- _Excerpted data_:
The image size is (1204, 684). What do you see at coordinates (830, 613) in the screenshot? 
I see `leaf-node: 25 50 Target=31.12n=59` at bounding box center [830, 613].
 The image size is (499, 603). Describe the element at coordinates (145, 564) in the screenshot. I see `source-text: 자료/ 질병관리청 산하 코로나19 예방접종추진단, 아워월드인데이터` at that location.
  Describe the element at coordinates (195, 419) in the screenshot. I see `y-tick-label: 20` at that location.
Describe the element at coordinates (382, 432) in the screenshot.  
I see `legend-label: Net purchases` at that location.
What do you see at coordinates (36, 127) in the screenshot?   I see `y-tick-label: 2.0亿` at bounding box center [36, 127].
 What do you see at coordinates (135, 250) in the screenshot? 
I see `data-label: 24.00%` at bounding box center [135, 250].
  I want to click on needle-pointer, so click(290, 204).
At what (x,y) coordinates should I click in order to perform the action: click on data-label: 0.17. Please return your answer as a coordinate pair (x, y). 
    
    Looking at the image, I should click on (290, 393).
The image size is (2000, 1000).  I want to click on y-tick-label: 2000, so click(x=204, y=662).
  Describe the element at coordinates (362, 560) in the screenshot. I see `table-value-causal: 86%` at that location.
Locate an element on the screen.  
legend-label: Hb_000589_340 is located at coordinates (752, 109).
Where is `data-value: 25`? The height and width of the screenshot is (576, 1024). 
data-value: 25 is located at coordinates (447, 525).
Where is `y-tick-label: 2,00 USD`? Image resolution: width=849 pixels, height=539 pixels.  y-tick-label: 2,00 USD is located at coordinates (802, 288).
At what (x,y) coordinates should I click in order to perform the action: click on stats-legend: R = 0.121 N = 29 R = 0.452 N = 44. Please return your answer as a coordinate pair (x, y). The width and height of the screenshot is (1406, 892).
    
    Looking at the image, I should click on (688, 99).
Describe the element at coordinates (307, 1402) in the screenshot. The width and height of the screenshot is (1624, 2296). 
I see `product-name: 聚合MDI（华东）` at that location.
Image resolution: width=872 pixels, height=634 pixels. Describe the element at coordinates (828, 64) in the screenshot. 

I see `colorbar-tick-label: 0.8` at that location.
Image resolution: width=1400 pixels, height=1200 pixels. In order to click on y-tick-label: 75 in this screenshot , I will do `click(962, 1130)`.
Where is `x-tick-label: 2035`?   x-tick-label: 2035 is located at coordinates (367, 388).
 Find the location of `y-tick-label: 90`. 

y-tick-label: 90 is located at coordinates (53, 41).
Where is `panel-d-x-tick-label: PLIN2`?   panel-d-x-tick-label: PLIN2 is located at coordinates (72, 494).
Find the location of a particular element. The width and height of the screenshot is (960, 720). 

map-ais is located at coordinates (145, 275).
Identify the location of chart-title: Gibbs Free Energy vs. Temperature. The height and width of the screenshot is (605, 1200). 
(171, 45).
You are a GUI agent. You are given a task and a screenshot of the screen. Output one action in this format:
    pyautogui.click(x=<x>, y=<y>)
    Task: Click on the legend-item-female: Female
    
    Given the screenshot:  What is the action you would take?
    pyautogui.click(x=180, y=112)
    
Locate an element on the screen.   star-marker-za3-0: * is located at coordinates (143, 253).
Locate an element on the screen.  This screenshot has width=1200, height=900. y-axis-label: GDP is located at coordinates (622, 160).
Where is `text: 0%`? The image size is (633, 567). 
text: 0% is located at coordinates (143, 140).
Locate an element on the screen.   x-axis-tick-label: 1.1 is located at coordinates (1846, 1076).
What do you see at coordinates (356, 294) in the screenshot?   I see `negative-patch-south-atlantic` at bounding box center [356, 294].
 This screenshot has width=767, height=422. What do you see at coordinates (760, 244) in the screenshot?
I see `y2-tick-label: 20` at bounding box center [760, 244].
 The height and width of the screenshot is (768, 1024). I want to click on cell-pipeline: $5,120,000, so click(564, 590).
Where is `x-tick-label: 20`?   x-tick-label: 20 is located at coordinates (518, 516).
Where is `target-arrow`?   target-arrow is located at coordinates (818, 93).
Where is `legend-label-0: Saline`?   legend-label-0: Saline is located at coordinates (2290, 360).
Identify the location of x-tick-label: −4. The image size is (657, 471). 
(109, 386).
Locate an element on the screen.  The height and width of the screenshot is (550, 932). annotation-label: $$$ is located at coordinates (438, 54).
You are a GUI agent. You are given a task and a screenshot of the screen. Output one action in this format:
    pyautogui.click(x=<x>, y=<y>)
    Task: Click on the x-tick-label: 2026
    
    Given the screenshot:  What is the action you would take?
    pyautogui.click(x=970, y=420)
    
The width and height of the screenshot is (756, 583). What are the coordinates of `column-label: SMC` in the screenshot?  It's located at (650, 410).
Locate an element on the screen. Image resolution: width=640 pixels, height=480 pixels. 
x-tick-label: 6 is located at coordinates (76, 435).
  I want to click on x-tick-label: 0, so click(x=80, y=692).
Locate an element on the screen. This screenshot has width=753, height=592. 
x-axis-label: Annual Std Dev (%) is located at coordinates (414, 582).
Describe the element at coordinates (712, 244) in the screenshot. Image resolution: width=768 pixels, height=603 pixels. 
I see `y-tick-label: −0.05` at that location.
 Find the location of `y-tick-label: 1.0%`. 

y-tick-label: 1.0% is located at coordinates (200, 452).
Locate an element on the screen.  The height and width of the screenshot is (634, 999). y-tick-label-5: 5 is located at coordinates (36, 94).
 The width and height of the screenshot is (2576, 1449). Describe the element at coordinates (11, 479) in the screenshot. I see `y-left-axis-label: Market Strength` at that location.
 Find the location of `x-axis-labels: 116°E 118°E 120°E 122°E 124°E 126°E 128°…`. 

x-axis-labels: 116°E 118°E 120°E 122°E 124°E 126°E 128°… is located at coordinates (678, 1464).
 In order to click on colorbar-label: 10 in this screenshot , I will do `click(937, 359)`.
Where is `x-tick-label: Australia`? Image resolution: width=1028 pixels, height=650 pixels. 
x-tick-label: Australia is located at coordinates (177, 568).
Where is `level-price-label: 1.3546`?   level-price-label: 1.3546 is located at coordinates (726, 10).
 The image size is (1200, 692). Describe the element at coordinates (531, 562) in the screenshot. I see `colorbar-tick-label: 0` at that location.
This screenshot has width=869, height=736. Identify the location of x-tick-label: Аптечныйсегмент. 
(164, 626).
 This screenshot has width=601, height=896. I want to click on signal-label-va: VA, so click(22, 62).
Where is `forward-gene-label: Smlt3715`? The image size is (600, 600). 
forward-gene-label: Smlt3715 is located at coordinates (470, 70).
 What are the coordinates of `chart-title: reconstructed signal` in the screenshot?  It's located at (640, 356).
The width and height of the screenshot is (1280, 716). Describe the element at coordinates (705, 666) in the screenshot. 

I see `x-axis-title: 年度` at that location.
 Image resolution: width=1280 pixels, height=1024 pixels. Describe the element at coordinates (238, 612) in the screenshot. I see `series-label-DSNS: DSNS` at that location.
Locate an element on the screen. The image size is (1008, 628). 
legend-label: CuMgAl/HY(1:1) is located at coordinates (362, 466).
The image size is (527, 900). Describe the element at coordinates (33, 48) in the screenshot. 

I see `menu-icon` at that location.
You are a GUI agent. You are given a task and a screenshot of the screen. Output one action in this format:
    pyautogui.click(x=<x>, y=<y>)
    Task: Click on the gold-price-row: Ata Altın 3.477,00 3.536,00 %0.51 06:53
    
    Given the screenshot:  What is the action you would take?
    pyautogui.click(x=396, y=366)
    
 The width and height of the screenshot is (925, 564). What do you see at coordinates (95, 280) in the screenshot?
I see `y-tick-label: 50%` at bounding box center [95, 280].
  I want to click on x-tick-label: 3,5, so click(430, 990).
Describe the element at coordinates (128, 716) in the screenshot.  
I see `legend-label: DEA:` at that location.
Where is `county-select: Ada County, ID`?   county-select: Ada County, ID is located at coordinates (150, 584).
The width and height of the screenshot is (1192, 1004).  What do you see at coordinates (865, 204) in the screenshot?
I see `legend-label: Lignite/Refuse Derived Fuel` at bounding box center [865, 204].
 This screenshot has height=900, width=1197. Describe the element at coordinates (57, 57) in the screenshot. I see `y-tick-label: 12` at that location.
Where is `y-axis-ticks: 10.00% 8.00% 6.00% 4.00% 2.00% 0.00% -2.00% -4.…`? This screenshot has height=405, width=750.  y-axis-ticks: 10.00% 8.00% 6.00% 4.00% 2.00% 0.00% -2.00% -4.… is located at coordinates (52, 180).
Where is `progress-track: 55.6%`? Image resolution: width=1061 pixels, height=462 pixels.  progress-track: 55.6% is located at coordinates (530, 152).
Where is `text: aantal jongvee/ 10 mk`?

- _Aim of the task_:
Turn the rows from the line with "on data-label: 0.17." up to and including the line with "coordinates (802, 288)." into a JSON list of strings, one string per line, leaving out blank lines.

- _Answer area_:
[
  "At what (x,y) coordinates should I click in order to perform the action: click on data-label: 0.17. Please return your answer as a coordinate pair (x, y). ",
  "    Looking at the image, I should click on (290, 393).",
  "The image size is (2000, 1000).  I want to click on y-tick-label: 2000, so click(x=204, y=662).",
  "  Describe the element at coordinates (362, 560) in the screenshot. I see `table-value-causal: 86%` at that location.",
  "Locate an element on the screen.  ",
  "legend-label: Hb_000589_340 is located at coordinates (752, 109).",
  "Where is `data-value: 25`? The height and width of the screenshot is (576, 1024). ",
  "data-value: 25 is located at coordinates (447, 525).",
  "Where is `y-tick-label: 2,00 USD`? Image resolution: width=849 pixels, height=539 pixels.  y-tick-label: 2,00 USD is located at coordinates (802, 288)."
]